Re-evaluating Your Childhood Beliefs

by | May 31, 2024 | Formation, Reflections

I would be surprised if you haven’t re-evaluated some of your childhood beliefs.

For many of us, that reevaluation brought with it a major disappointment. “There is no Santa Claus!” I began to notice that Santa Claus had shoes just like Uncle Rudy… and, come think of it, his laugh sounded a lot like Uncle Rudy’s.

Many decades later, I have had to re-evaluate my thoughts about the mystery we call the Trinity.

Now, each Trinity Sunday, I am grateful to a great theologian of the last century who started me thinking. He wondered whether if the word Trinity was missing from the vocabulary of everyday Christians would anybody notice. Just think of the last time you prayed to the Trinity.

Where I started from

I grew up with two thoughts of the Trinity.

The Trinity was a mystery that no one could explain except maybe by using the image of a three-leaf clover. I realize now that the focus was on a kind of theological math. How could there be three persons in one nature? I never thought about the “why” and what I could learn about myself from this mystery.

Our Father, despite being described as loving, often was presented a ruler who needed to be placated… Jesus came to change God’s mind. The Spirit was talked about mainly on Pentecost or when we received the sacrament of Confirmation.

Over-simplifications, yes!

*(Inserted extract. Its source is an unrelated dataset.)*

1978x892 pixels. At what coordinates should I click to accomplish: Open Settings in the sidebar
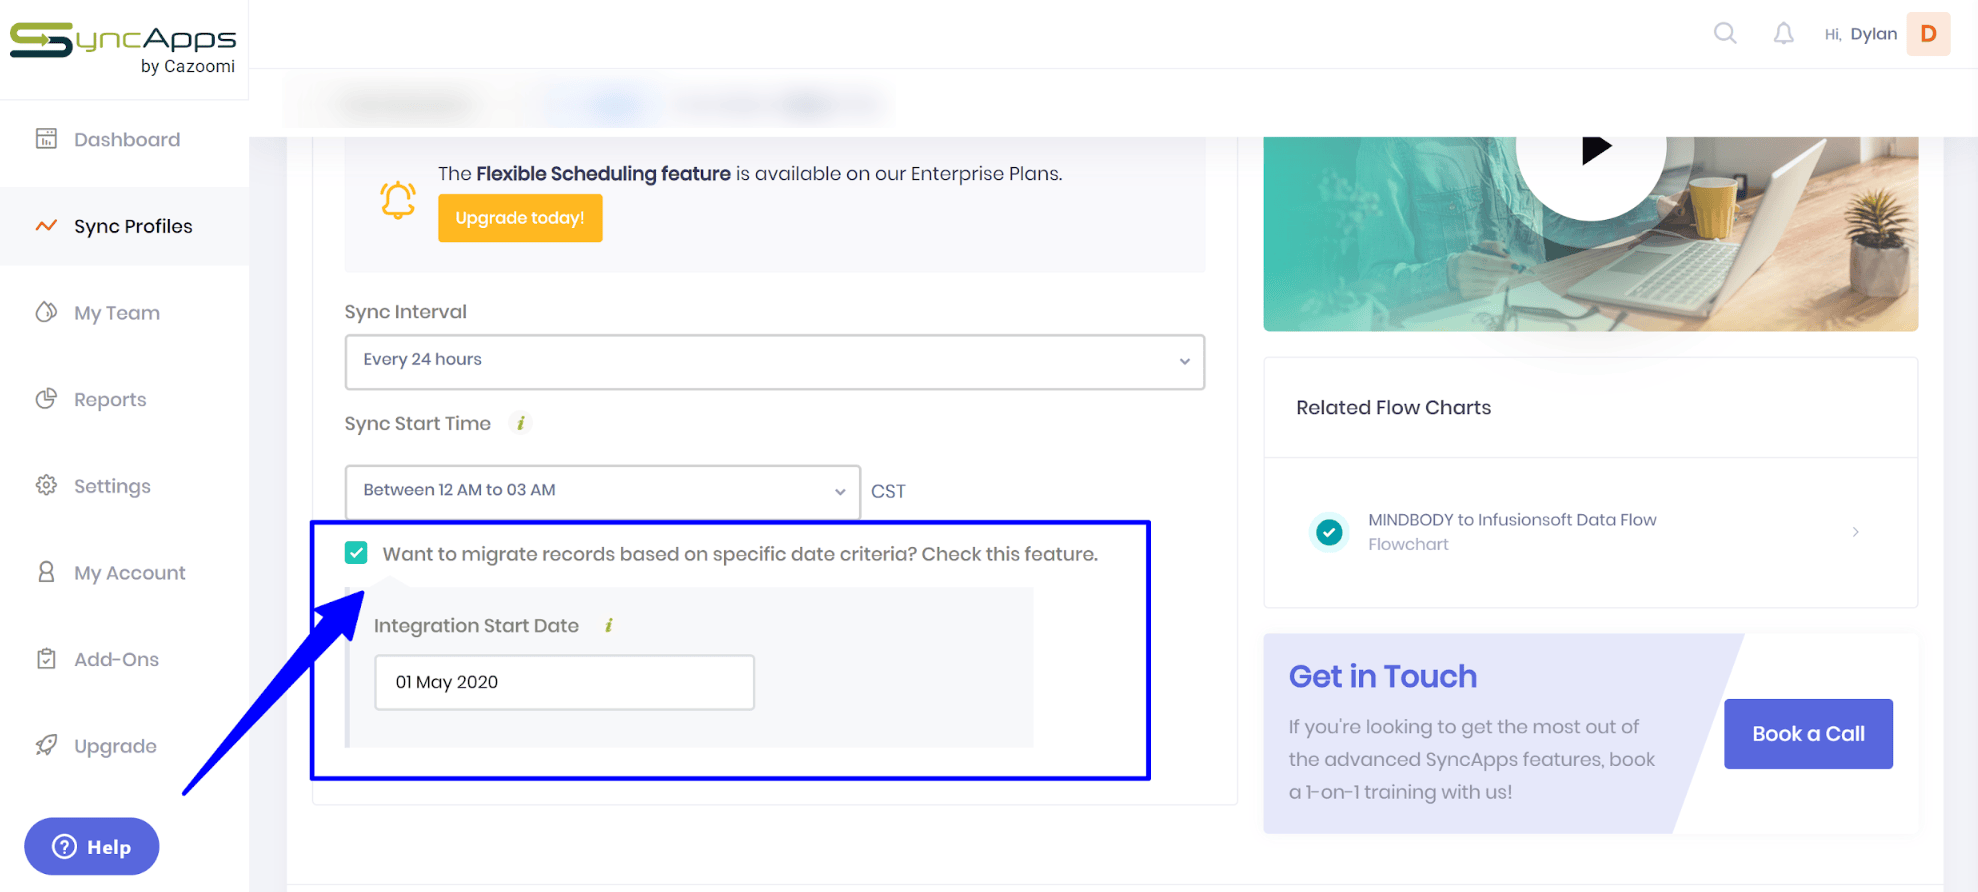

Yet, for all too many of us, that was it.

Now each Trinity Sunday, and often in between, I gratefully realize I have re-evaluated my childhood notions. It has been quite a process.

How I have re-evaluated my notion of Trinity

It has been a journey from

  • Seeing Trinity as a puzzle… to Trinity as a model for our lives.
  • Moving beyond an intellectual understanding…  to a mystery to be lived.
  • Emphasizing three distinct persons… to seeing ourselves as a community made in the image and likeness of the ultimate community we name as God.
  • Trying to merely imitate Christ … to the imitation of the eternal community calling us to see myself as living in community with my sisters and brothers. 
  • Imagining God as a noun … to realizing God is a verb.

We are called to be like the God who loves in community. We are to live as the image and likeness of that God.

The difference it makes

All this has profound impact on my understanding of the mission of the church as the People of God.

I now see

  • the church as fulfilling its mission when others can say with wonderment, “See how these Christians love one another, treasuring the unity of their distinctness
  • the eucharist, not as something focused on what the priest does but as the reminder that our God is a servant God. A God who came not to be served but to teach us how to serve even the least of us, even to the last drop of our blood.
  • our lives as living responses to Jesus’ words and action  Do you understand what I, your lord and master, have done? Do this in memory of me, wash one another’s feet.
  • the last judgment reminding us that whatsoever you do to the least of my brothers and sisters, you do to me.

Then we will live out of the realization that we are made in the image and likeness of the divine community of the Trinity!

A Trinitarian Examination of conscience…

  • How conscious am I of being made in the image and likeness of the community we call God?
  • What is my greatest challenge in living out of that awareness?